One would like it to manifest as something bold and beneficial, a cure for disease, for example, or a technological breakthrough that frees us from reliance on fossil fuels, or a transcendent epic poem that defines our age, but it isn’t ours to choose when inspiration–or desperation–will drive one of us to glorious, unexpected heights.
This is, however, something we should strive for. Too often, too many of us–myself chief among us–settle for good enough, when we should strive for something grand and perhaps even noble in scale and aspiration. We should follow the examples of heroic over-achievers like Homer, John Brown, Amelia Earhart and Elvis…if you’re going to go, GO BIG.
Such was the case this week in Pittsburgh with alleged shoplifter/escapee/joyrider and momentary media sensation Roxanne Rimer. This young woman, detained for shoplifting at a moribund mall, crashed a family car with several relatives inside, and was arrested, handcuffed, and locked inside a patrol car. Not satisfied with what would have been a mere blurb deeply buried deep inside the newspaper, Ms. Rimer–still handcuffed behind her back, crawled through and 11″x12″ gap in the plexiglass barrier in the cop car, slipped behind the wheel and, still handcuffed, roared away on a ten-mile joyride, lights flashing and siren howling.
I mean: Holy Icarus, Batman! You want to be a fighter? Fight Tyson. Want to build an Empire? Invade Afganistan. But if you want to steal a car, don’t screw around with Grammy Polinski’s plum-purple Camry parked behind the church on bingo night–steal a freaking police cruiser from a crime scene. Better still, steal it from your crime scene, while handcuffed and under arrest.

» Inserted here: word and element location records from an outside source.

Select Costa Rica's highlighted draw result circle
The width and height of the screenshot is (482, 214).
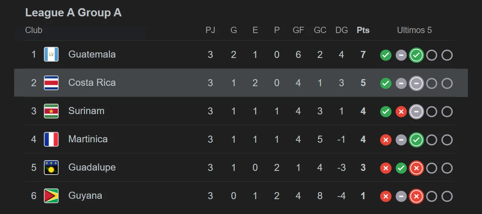pos(416,84)
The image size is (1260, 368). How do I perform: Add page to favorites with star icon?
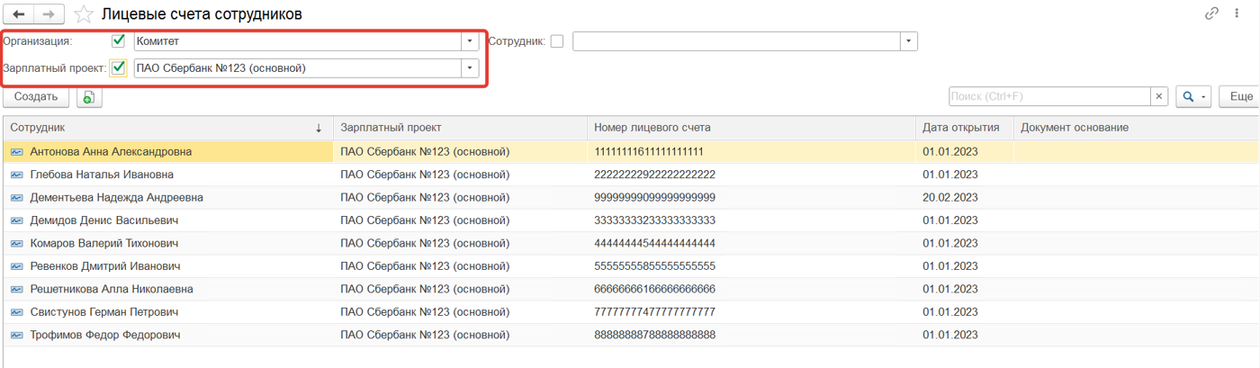(84, 14)
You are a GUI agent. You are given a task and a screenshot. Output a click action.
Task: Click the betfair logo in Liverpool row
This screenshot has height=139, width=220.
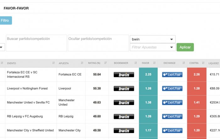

When she eventually crashed that car, she either stuck out her thumb and caught a ride further down the road–or stole another car, depending on accounts– before she was finally apprehended, perp-walked before the cameras by an unabashedly impressed media, and ushered into momentary media stardom. All the while, the feisty young woman maintained her insistence that she couldn’t remember a thing about what happened.
For your bold, audacious inspiration, your resourceful and imaginative execution, and your soaringly unselfish-conscious denial, Ms. Rimer, Old Road Apples salutes you.